=== Task to carry out ===
Select every line in the listing below that contains the word "calendar", and copy each one out in full.

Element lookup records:
[start]

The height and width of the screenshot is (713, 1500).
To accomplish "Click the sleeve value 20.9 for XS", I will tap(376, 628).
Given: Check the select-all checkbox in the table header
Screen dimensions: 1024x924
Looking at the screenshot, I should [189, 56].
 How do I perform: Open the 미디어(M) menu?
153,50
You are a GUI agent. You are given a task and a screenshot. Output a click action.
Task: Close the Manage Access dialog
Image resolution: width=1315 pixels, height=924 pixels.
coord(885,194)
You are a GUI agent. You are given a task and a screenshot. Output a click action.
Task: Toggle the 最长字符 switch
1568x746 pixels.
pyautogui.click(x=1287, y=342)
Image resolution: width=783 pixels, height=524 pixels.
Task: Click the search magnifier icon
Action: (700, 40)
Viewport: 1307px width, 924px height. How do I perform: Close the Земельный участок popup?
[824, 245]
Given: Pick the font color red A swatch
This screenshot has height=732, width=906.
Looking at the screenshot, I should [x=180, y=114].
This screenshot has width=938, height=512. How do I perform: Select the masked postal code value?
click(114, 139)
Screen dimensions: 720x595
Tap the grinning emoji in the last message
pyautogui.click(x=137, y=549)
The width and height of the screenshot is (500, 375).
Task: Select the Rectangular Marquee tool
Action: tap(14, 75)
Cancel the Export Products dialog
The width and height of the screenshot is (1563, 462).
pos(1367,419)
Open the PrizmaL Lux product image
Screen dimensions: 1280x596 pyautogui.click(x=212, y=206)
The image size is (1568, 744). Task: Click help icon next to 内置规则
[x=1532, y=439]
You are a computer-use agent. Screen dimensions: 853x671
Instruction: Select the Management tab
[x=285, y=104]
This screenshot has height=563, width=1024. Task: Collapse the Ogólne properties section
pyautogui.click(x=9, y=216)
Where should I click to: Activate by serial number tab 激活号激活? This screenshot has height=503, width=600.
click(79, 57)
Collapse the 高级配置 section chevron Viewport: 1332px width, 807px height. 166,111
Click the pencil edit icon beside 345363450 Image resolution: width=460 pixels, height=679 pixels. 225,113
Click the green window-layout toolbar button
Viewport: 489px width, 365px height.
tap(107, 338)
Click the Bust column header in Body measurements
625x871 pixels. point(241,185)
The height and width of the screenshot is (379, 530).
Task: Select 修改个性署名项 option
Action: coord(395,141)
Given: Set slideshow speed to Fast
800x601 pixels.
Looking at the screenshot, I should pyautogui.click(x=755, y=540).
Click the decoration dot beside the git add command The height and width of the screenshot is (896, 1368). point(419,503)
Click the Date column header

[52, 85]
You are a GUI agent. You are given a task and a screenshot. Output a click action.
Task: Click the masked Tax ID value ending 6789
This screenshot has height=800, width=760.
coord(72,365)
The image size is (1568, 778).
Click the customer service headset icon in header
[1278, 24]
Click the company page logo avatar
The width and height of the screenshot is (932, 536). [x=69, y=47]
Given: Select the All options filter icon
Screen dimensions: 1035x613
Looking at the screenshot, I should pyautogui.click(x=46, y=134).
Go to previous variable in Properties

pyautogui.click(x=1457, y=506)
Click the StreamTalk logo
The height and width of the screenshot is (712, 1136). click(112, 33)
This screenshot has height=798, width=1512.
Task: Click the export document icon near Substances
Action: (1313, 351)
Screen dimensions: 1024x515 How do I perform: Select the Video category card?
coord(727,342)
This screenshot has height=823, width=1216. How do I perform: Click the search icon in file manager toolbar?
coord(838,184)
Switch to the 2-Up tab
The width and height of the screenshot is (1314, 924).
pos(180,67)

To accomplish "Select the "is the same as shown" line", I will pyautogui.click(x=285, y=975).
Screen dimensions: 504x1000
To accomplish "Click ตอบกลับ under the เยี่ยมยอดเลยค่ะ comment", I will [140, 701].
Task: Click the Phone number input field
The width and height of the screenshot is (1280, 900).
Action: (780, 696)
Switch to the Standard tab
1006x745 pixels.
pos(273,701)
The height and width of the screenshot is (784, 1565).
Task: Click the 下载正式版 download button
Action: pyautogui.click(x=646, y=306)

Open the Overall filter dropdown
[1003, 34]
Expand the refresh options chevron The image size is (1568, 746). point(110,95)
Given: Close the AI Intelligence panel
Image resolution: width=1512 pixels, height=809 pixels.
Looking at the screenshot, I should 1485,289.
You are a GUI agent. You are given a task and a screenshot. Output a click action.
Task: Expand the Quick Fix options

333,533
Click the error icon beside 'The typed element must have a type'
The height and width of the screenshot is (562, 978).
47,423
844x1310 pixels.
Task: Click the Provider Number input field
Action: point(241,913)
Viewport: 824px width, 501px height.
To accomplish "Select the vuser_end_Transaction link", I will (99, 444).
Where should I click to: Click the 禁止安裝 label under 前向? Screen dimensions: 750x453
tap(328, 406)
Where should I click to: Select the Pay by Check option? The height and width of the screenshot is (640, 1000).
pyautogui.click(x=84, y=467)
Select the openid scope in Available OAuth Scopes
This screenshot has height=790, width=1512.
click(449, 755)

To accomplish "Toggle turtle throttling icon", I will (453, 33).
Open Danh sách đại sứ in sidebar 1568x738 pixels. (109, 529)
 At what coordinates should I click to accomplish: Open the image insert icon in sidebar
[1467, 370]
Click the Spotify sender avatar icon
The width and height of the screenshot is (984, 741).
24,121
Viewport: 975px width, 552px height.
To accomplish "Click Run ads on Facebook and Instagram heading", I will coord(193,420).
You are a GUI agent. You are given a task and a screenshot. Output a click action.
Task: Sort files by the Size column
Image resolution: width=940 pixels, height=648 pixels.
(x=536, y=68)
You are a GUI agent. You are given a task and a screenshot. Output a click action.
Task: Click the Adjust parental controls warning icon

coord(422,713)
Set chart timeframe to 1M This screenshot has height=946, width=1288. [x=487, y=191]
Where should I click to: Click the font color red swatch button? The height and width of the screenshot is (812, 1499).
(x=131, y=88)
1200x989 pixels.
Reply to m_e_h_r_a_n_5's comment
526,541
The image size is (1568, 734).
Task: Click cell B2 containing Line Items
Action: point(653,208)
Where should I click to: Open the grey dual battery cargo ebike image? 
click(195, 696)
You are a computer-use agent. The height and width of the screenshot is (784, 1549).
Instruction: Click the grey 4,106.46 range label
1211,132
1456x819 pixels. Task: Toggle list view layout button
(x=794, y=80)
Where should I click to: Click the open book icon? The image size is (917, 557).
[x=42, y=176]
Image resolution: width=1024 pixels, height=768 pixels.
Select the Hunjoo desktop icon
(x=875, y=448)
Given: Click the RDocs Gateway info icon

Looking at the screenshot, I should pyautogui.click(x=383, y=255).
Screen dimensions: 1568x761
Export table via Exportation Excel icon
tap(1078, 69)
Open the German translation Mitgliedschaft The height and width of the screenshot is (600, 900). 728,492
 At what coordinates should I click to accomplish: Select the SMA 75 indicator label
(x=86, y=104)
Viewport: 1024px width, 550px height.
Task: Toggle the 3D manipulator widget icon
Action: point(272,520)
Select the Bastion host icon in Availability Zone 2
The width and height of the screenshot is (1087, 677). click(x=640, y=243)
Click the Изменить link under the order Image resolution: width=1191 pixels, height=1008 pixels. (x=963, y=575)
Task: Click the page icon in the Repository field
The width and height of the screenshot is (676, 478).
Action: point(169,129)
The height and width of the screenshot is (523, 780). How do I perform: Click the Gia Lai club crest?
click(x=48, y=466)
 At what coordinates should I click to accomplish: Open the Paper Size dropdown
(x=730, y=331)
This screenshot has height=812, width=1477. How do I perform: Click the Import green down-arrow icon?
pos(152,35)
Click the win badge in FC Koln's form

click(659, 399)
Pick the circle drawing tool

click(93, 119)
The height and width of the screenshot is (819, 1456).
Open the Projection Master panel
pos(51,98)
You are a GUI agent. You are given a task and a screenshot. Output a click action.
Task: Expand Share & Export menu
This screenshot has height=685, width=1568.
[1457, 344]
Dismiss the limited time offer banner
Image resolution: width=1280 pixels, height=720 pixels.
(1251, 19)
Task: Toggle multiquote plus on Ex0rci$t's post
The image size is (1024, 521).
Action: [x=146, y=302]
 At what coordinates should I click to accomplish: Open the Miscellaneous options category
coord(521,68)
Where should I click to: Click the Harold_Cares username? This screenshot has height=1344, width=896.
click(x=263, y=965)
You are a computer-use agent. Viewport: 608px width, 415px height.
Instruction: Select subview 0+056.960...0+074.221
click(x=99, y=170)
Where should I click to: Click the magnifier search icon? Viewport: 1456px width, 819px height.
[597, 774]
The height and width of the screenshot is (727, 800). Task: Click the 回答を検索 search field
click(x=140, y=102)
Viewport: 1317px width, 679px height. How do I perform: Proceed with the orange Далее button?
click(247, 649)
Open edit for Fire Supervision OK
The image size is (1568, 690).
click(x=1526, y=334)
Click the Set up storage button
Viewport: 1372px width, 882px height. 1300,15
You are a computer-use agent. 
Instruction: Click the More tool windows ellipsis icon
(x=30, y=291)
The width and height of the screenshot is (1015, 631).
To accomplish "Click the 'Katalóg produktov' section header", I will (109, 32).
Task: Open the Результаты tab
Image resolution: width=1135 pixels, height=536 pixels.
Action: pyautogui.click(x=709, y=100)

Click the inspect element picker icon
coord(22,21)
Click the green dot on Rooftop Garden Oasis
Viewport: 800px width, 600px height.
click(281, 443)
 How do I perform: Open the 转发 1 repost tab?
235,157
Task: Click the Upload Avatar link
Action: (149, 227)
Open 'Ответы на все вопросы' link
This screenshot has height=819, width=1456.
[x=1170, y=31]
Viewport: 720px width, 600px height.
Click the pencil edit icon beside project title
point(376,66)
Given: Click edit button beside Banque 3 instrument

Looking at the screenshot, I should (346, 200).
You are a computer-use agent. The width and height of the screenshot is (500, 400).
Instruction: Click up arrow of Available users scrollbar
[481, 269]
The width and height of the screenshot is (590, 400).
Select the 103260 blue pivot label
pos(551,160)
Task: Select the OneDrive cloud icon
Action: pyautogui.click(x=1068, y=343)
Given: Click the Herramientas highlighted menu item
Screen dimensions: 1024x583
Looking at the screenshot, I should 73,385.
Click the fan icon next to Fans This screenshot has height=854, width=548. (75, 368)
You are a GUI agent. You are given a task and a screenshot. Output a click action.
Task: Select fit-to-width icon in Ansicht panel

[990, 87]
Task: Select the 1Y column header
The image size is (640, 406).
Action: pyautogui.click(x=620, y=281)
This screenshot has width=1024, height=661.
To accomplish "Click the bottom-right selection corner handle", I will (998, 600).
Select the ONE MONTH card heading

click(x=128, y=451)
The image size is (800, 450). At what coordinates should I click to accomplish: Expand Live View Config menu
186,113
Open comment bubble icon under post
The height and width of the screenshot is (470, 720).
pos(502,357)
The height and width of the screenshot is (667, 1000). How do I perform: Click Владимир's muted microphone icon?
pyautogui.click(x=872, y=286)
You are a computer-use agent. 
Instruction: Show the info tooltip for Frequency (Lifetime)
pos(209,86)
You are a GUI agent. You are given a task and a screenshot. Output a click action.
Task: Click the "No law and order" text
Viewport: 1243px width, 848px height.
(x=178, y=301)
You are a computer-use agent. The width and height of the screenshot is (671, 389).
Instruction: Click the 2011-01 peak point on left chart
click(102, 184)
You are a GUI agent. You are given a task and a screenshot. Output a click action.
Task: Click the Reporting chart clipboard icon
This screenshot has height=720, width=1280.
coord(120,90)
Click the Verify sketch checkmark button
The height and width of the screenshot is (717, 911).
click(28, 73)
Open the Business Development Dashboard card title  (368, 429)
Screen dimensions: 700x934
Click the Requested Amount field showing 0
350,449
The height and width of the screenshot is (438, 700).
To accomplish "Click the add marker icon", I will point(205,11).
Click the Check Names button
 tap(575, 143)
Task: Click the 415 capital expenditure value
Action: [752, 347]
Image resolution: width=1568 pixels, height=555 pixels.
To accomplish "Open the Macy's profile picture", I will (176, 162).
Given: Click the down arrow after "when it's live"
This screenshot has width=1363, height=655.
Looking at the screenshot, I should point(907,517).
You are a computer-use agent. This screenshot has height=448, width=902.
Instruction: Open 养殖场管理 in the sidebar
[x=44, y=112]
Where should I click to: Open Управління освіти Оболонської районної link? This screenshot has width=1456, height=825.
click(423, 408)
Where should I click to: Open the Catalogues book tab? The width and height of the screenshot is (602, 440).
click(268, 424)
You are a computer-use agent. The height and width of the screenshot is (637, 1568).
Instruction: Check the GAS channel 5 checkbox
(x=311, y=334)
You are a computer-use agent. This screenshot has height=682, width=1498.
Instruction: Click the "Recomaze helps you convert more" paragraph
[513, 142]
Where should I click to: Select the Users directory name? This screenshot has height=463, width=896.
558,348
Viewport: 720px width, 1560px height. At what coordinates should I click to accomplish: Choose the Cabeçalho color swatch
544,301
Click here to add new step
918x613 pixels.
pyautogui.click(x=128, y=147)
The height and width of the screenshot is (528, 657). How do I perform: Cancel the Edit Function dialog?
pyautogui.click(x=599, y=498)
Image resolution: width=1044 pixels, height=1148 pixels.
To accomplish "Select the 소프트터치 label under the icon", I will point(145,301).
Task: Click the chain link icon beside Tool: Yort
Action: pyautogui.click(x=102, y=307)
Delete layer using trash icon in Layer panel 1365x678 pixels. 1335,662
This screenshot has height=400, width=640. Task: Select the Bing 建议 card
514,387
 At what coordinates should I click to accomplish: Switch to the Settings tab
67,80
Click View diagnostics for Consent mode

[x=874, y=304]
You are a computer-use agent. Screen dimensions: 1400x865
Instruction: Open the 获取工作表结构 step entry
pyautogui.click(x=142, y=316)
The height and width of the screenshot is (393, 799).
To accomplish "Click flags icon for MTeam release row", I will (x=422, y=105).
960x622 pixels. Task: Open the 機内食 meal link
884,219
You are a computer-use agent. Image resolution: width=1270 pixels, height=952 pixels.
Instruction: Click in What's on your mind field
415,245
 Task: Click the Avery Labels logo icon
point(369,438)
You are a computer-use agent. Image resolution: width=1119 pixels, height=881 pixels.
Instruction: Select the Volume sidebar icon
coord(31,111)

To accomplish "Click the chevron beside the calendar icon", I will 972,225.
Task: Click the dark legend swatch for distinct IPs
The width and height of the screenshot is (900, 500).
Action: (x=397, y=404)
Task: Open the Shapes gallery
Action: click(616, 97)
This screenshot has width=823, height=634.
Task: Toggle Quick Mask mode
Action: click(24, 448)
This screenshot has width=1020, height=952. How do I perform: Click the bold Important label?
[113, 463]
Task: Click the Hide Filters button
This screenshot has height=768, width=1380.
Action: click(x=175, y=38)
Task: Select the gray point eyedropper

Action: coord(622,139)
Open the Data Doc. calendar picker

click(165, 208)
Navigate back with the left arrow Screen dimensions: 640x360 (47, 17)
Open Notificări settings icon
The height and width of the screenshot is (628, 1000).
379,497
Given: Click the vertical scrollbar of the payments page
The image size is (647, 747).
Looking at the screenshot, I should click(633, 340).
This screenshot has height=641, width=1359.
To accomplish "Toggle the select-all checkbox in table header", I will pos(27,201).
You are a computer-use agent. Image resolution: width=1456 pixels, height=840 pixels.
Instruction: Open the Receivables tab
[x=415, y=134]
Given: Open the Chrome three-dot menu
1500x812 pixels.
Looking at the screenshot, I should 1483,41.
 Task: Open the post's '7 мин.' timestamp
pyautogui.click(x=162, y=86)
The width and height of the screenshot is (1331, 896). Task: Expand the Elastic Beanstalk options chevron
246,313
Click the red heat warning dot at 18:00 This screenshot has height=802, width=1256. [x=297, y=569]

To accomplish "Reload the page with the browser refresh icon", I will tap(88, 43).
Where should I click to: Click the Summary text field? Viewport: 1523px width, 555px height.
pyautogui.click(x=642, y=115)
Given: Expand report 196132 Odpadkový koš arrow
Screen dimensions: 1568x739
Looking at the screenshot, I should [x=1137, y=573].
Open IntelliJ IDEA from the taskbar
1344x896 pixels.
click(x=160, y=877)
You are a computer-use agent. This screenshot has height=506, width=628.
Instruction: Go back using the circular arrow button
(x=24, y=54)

[end]

=== Solved exercise ===
To accomplish "Click the chevron beside the calendar icon", I will 972,225.
Open the Data Doc. calendar picker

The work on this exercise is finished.